(What the task asks)
Report back each line of the records that contains the string "will".

[[ Records for this exercise open ]]

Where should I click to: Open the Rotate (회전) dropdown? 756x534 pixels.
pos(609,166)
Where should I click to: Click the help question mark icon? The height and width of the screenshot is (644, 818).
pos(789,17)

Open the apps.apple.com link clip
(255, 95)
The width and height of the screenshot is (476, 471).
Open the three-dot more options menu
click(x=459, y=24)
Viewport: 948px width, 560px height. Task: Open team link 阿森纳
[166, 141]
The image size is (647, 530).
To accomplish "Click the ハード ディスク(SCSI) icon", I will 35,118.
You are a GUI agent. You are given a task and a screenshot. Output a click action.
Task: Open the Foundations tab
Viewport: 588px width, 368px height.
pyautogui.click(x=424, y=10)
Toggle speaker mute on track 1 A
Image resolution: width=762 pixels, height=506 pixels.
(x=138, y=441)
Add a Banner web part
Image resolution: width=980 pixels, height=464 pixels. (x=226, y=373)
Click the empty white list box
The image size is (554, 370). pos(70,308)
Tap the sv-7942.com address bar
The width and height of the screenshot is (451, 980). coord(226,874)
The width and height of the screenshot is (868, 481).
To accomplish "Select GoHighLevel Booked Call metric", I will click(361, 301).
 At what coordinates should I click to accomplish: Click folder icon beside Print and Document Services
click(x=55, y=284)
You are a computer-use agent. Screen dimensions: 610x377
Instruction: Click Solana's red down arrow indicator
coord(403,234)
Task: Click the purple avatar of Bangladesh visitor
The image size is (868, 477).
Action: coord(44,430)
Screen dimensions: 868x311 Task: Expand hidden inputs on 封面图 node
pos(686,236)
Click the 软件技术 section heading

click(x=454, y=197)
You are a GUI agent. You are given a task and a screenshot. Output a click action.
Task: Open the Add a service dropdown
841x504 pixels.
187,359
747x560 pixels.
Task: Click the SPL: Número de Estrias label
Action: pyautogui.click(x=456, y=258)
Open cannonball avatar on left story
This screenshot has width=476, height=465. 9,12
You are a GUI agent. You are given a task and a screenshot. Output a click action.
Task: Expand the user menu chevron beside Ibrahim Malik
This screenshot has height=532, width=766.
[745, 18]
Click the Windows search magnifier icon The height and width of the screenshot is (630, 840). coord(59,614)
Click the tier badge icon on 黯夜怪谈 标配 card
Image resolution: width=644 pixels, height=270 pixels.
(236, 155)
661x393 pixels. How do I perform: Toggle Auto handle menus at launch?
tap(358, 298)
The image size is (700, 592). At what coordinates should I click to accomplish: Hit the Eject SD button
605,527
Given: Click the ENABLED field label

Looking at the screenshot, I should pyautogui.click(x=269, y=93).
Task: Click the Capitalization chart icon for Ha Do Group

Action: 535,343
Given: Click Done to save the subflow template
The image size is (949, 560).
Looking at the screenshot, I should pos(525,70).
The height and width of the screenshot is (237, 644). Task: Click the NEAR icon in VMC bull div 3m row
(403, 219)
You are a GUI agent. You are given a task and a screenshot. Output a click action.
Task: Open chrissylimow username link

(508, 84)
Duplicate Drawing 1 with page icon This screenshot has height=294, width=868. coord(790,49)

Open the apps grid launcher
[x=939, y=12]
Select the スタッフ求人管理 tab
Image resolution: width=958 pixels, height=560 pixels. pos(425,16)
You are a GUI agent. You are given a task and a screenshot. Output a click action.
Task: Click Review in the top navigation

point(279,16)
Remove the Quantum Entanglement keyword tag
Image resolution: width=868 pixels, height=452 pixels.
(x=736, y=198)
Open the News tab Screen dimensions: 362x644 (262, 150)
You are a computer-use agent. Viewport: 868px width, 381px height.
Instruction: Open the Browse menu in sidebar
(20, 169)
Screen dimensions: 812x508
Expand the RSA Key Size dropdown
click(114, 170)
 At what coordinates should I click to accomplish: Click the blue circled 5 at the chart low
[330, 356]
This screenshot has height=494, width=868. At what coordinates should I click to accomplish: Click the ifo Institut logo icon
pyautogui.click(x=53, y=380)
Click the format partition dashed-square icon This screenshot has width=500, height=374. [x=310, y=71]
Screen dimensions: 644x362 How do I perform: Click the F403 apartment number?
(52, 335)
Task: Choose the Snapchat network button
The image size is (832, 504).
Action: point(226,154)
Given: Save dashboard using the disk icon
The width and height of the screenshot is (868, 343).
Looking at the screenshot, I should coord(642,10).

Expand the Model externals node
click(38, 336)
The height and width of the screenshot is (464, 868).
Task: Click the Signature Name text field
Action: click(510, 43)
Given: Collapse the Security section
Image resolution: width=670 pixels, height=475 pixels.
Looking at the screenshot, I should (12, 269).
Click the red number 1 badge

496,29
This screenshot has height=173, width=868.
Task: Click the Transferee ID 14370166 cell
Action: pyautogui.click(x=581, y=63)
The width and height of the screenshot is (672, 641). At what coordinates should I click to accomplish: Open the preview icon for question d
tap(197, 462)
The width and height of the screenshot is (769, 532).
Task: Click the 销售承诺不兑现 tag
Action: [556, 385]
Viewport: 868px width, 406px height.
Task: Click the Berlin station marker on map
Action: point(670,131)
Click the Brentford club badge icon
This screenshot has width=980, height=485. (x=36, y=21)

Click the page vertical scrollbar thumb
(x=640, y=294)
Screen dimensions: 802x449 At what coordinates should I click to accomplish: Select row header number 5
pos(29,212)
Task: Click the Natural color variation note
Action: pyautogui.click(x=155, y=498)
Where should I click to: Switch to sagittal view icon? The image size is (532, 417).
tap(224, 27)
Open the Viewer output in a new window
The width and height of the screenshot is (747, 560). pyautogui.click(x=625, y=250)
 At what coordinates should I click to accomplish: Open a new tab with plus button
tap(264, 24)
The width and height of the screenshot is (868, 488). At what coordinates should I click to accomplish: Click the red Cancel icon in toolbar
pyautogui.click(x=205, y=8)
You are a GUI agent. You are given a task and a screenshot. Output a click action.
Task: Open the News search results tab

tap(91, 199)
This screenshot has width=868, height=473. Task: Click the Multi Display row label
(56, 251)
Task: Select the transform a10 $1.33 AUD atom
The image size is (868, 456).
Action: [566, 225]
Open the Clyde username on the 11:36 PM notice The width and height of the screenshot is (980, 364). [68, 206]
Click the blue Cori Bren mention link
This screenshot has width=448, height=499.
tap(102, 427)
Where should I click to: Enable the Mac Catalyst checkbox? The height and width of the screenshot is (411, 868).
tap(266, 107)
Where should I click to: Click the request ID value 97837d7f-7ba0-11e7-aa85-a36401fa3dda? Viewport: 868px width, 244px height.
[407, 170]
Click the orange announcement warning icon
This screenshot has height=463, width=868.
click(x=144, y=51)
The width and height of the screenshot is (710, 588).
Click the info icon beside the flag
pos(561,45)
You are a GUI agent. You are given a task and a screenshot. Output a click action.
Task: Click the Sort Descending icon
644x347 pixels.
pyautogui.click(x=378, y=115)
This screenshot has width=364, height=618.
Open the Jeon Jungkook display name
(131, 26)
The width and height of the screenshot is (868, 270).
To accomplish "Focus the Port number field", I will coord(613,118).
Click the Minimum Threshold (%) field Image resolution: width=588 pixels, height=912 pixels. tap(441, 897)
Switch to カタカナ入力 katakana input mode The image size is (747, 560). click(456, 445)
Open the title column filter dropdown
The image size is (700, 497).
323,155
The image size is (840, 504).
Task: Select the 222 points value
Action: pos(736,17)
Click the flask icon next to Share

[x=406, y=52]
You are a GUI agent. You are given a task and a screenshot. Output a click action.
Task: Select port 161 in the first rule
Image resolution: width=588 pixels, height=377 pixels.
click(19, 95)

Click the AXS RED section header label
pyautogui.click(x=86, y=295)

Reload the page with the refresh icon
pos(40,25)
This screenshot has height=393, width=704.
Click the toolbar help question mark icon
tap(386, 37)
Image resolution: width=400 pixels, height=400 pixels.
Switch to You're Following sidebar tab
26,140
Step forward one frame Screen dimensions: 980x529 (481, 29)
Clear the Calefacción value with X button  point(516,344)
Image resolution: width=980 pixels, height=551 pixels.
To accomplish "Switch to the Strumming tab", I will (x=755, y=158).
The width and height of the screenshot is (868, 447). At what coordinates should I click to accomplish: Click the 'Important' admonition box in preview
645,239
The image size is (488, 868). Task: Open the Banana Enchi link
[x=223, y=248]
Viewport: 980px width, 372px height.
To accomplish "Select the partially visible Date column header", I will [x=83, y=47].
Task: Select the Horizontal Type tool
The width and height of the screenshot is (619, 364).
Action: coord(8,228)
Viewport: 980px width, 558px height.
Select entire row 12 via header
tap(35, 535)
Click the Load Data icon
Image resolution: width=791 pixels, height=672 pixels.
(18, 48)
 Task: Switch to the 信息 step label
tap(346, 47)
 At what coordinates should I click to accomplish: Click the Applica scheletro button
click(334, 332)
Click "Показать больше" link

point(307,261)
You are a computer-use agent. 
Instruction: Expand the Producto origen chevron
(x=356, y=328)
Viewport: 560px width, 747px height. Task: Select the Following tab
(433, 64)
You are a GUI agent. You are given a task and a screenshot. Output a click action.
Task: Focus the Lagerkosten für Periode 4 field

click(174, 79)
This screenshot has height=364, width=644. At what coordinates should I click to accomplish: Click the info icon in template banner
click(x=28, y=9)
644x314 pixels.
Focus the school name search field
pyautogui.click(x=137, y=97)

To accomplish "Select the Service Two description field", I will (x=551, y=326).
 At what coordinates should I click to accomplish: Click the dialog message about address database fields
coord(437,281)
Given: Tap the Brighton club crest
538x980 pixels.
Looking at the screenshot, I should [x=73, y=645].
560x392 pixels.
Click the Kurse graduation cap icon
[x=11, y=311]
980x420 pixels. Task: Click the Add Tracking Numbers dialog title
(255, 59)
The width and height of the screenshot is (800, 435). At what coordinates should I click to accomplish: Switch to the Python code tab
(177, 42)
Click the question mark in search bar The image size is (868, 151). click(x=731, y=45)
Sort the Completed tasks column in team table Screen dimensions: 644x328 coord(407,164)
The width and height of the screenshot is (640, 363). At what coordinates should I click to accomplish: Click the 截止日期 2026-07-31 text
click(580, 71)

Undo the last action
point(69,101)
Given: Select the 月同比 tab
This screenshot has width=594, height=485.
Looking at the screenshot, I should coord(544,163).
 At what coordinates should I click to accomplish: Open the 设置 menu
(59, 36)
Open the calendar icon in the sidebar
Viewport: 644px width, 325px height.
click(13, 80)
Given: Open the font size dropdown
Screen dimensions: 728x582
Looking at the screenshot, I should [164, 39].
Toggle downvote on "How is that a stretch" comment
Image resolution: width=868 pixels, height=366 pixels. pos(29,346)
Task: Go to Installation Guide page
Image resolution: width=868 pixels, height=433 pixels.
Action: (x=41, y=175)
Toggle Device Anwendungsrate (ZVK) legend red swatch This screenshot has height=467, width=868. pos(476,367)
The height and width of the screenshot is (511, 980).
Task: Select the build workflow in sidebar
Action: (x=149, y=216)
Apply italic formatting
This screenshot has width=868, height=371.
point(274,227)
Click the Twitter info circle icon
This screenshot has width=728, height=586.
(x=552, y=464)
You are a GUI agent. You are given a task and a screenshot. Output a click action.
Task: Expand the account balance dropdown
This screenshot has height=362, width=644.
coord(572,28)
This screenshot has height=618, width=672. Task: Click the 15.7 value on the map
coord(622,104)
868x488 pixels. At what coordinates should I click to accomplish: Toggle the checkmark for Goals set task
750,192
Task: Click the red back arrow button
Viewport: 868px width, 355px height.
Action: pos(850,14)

[[ Records for this exercise closed ]]

(Written solution)
To accomplish "Click the ハード ディスク(SCSI) icon", I will 35,118.
To accomplish "Select GoHighLevel Booked Call metric", I will click(361, 301).
To accomplish "Focus the Port number field", I will coord(613,118).
To accomplish "Switch to the Strumming tab", I will (x=755, y=158).
To accomplish "Select the partially visible Date column header", I will [x=83, y=47].
To accomplish "Select the Service Two description field", I will (x=551, y=326).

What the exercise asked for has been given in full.